An amendment to Johnson's deal has the potential to shake everything up. The measure has been proposed by Oliver Letwin, an MP who was booted out of the Conservative parliamentary party last month when he supported anti no-deal legislation known as the Benn Act.
The amendment says the House would "withhold support" from Johnson's plan until all of the legislation required implement the bill is passed by Parliament as well.
It would force Johnson to request a Brexit extension on Saturday night, as per the Benn Act, and it remove the risk of no deal in a few days' time. But it still allows Johnson to pass his Brexit deal -- he just has to pass all the separate parts of the Withdrawal Agreement as well.
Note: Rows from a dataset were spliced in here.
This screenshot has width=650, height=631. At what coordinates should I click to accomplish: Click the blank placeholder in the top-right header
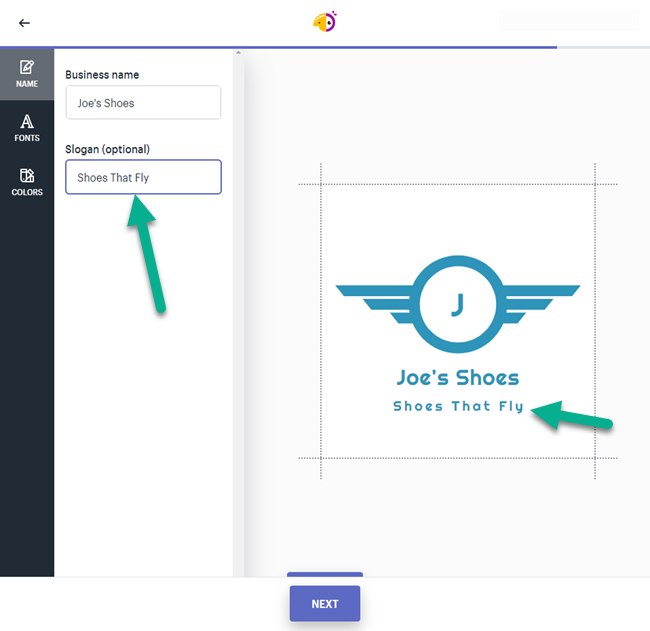click(567, 21)
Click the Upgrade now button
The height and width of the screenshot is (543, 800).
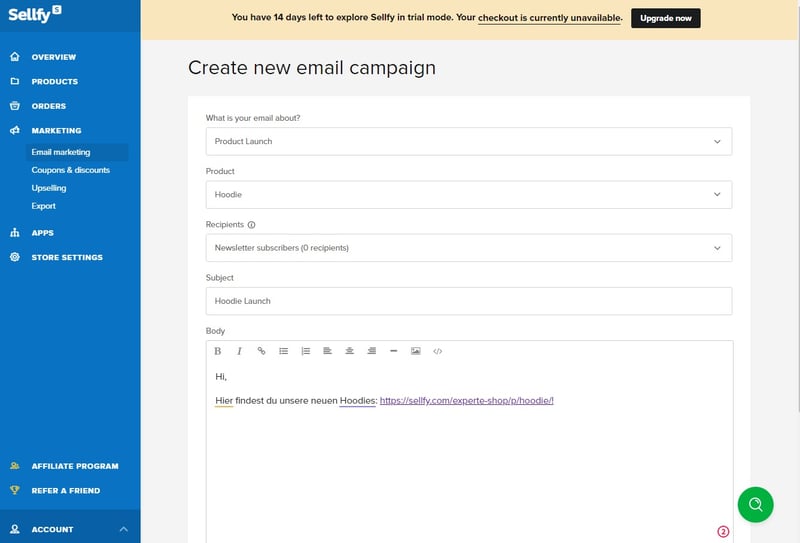coord(666,18)
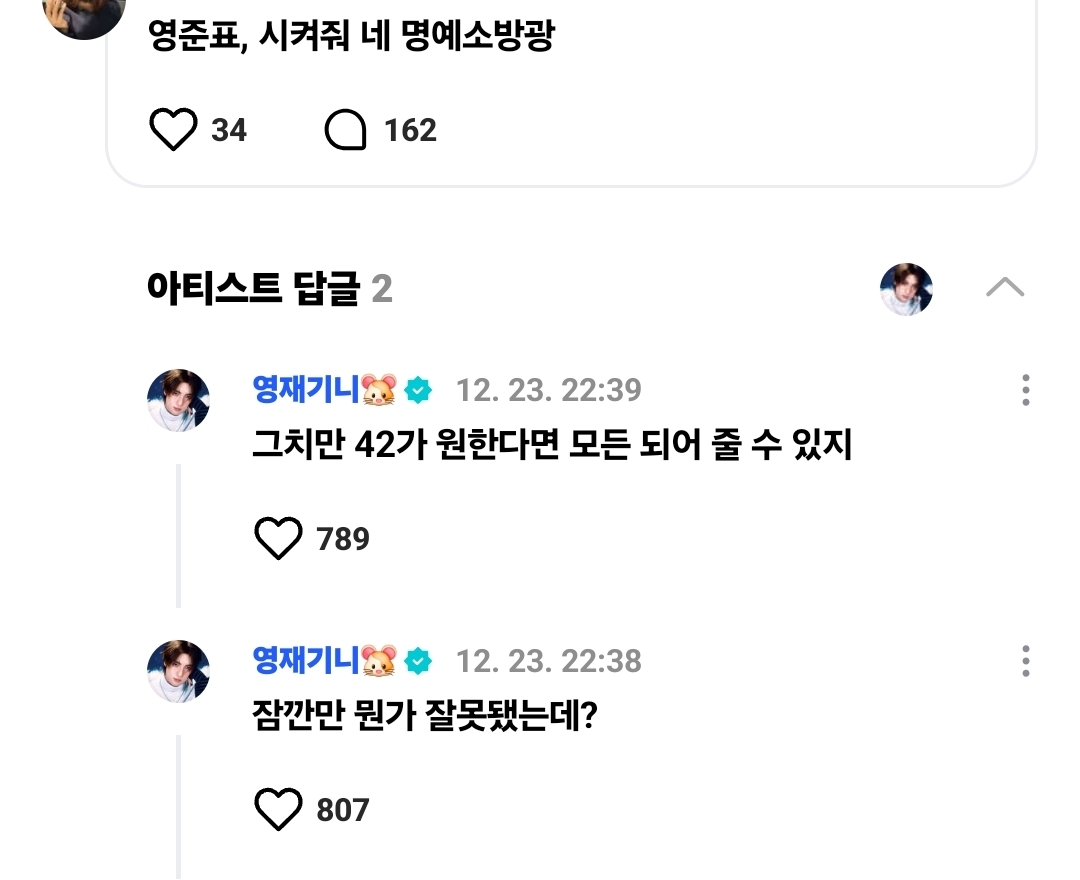Click the 12. 23. 22:39 timestamp
Screen dimensions: 1080x880
coord(548,390)
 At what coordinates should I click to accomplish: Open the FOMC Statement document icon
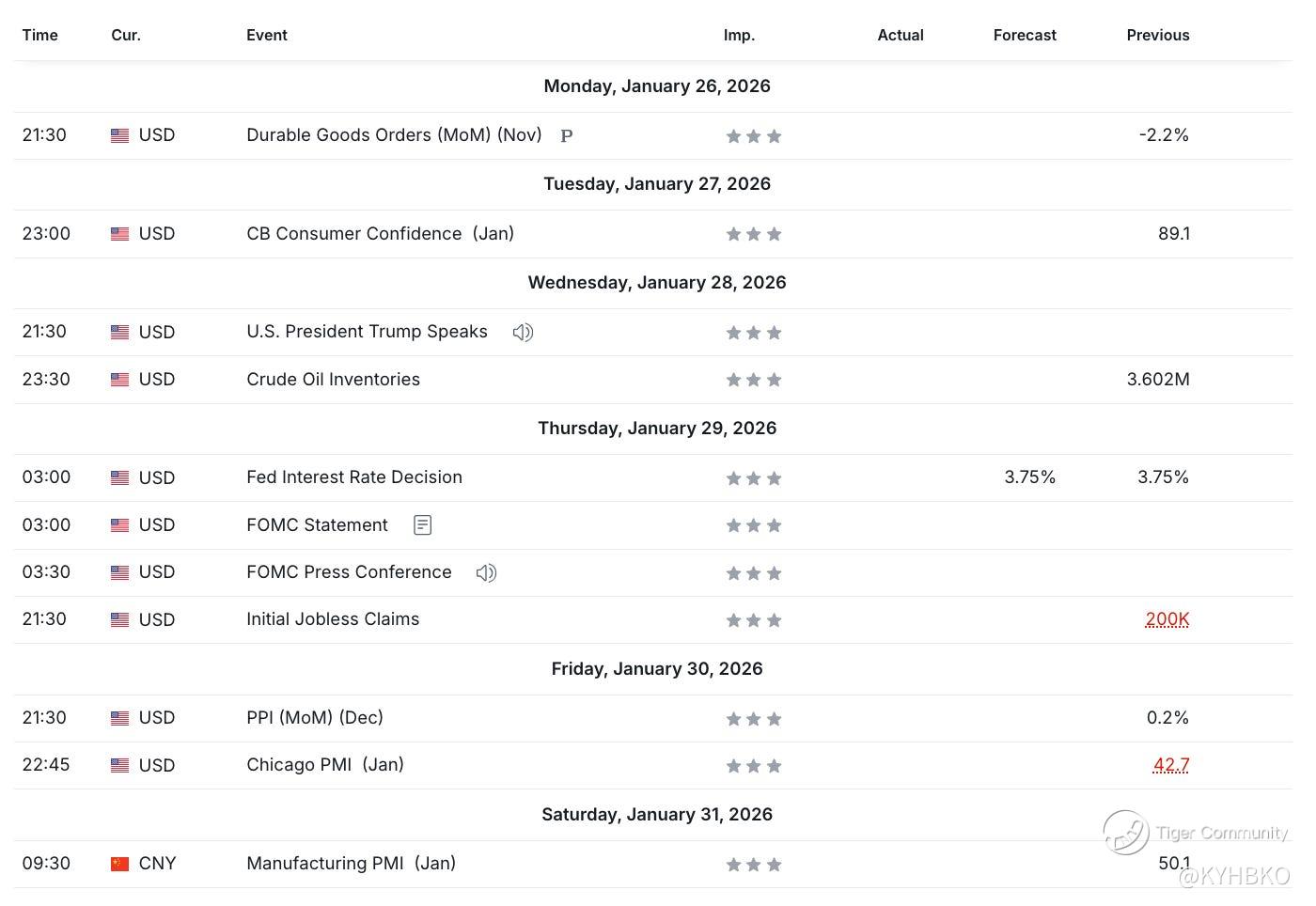422,525
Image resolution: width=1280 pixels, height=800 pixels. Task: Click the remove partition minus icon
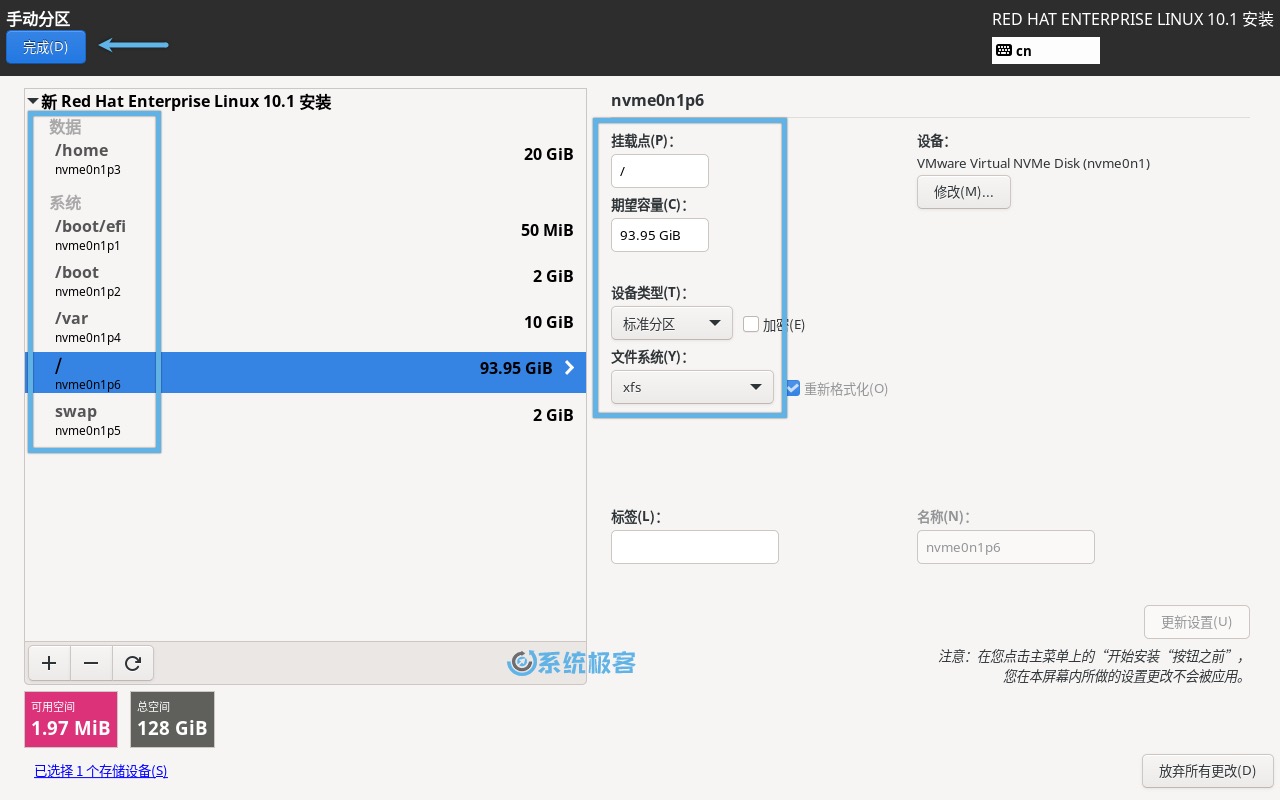91,663
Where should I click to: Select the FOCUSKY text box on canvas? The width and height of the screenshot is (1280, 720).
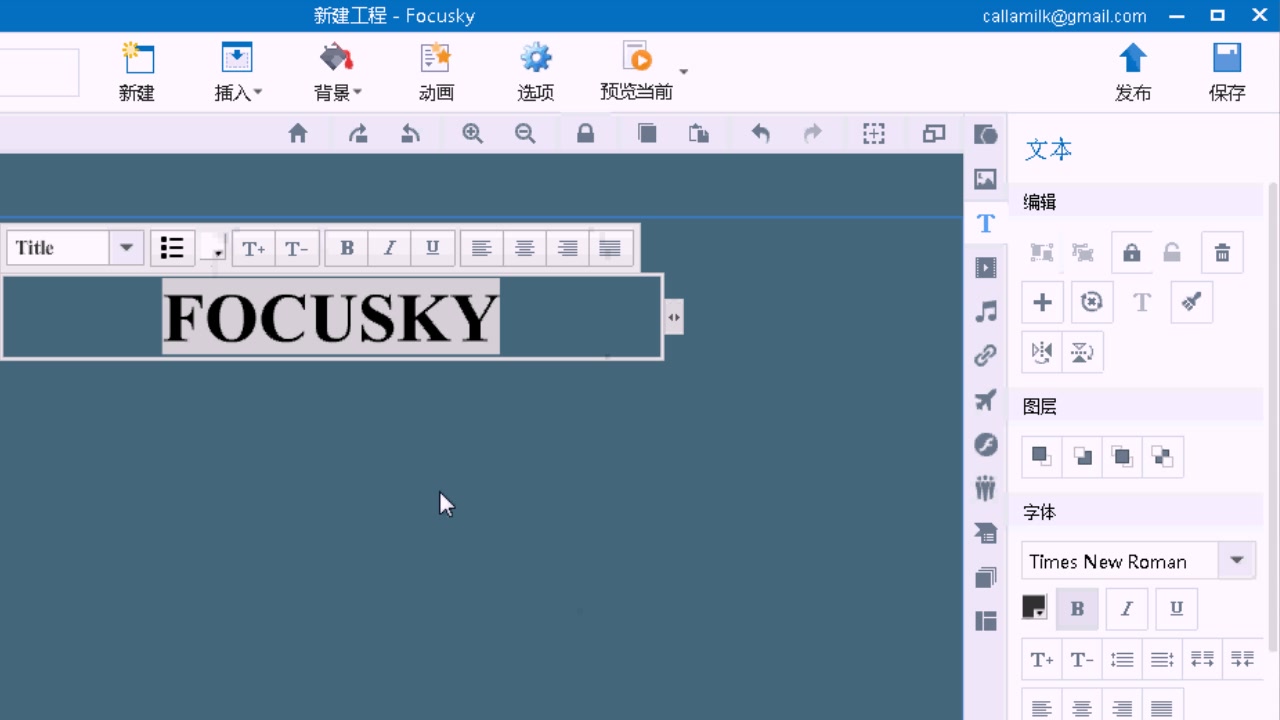pos(331,317)
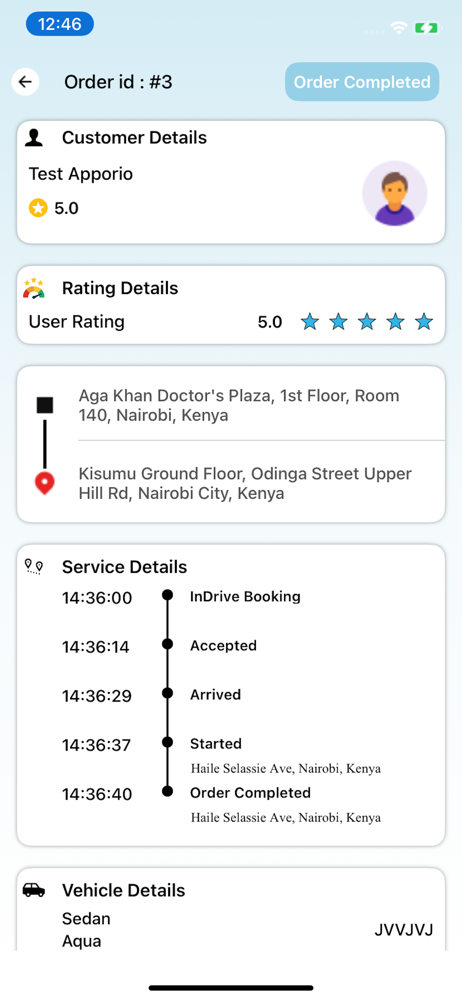This screenshot has height=1000, width=462.
Task: Click the Vehicle Details car icon
Action: 34,890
Nick Boles, who has co-signed the amendment, suggested the vote on the amendment could be read as a political indication of whether the House would support the deal, but not as a legal endorsement of the deal. (Though Liberal Democrat leader Jo Swinson has also signed the amendment, despite being opposed to Brexit altogether).
What does this mean for Saturday? If Letwin's amendment passes -- and it enjoys support from a cross-section of parties -- it would mean that Saturday isn't the be-all-and-end-all. Instead, the subsequent votes on the Withdrawal Agreement in the coming weeks become all-important, because they would need to be approved if the Brexit deal is to come into effect.
What does it mean for Brexit? If the Letwin proposal comes into effect, the government's plans to leave the EU by October 31 would be thrown into the air. Such an outcome opens up the possibility that the entire withdrawal agreement could be amended, for example with a requirement to hold a second referendum on the final outcome.
Will it pass? The amendment is signed by members of the three main political parties, including the aforementioned Hilary Benn, and the leader of the Liberal Democrats, Jo Swinson. But everything hinges on whether the Labour leadership decides to swing its entire bloc behind it. The Guardian's political editor, who is well-connected in Labour circles, thinks they might, as does Bloomberg.